Recently, there has been a growing demand for ultra‐thin carbonized wood films (CWF) with high shielding efficiency (SE) to replace non‐renewable alternatives. Researchers aim to enhance electromagnetic (EM) wave absorption and improve electromagnetic interference (EMI) SE in CWF materials to reduce secondary pollution from reflected EM waves. In this work, the carbonized wood composite film (CWF/EP/Co) with a thickness of 120 µm through the process of hot‐pressing and carbonizing wood soaked in a mixed solution of water‐borne epoxy (EP) and Co/Zn‐MOF (ZIF‐67/8) is obtained. The CWF/EP/Co film exhibits excellent conductivity (105 S cm−1) and demonstrates an excellent EMI SE (73 dB) at a 200 µm thickness. Remarkably, the specific EMI shielding effectiveness (SSE/t) of CWF/EP/Co films reached 15833.3 dB·cm2·g−1 in the X‐band, making it the highest reported value among all wood‐derived EMI shielding materials.

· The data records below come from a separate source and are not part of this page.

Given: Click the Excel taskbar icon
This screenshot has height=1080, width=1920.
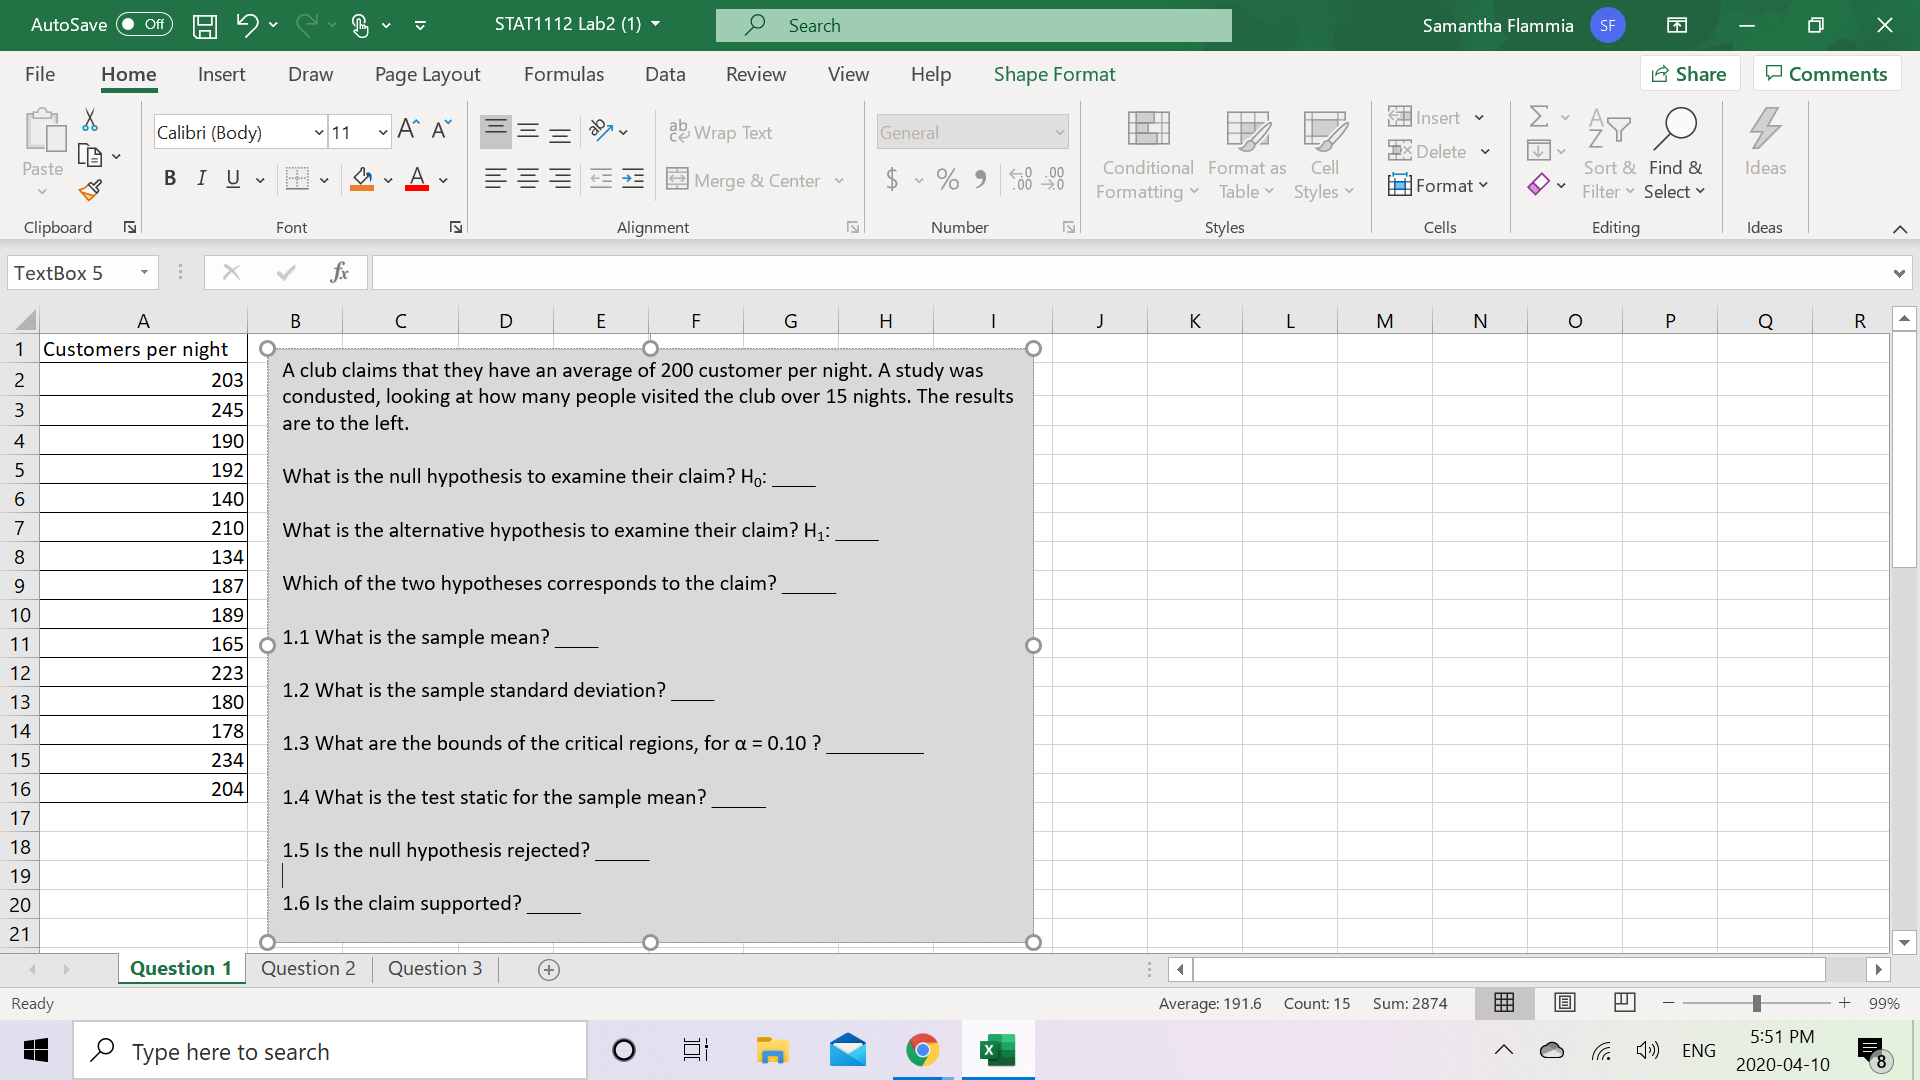Looking at the screenshot, I should tap(997, 1051).
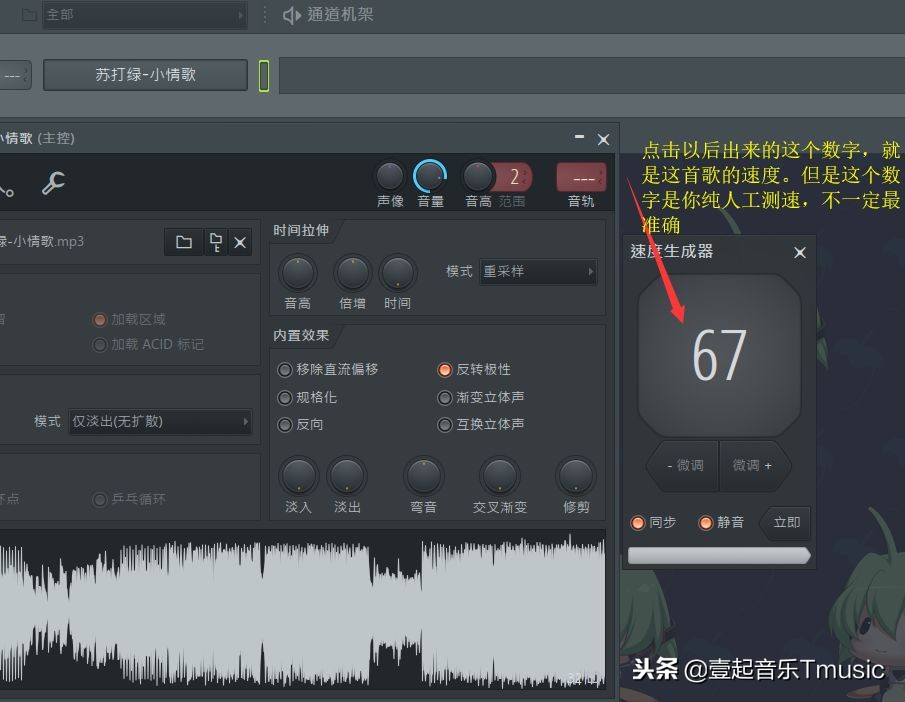The image size is (905, 702).
Task: Open the 仅淡出(无扩散) mode dropdown
Action: click(160, 421)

CWF/EP/Co films have a high absorption coefficient (A) of 0.4, indicating their effectiveness in absorbing EM waves. Furthermore, the EMI shielding effect of the large‐scale wallpaper (170 mm×170 mm) is confirmed by finite element analysis. Additionally, the CWF/EP/Co film exhibits good mechanical properties and effective Joule heating performance. This shielding film shows promise in applications such as buildings and smart homes, providing EMI shielding and warming effects. This work reports ultra‐thin CWF/EP/Co films (120 µm) by a simple two‐step method of hot‐pressing and carbonization. It demonstrates an impressive EMI SE (73 dB) at a 200 µm thickness. The specific EMI shielding effectiveness (SSE/t) of CWF/EP/Co films reaches 15 833.3 dB·cm2·g−1, much higher than other wood‐based materials. Moreover, CWF/EP/Co films exhibit favorable EM absorbing properties and effective Joule heating performance.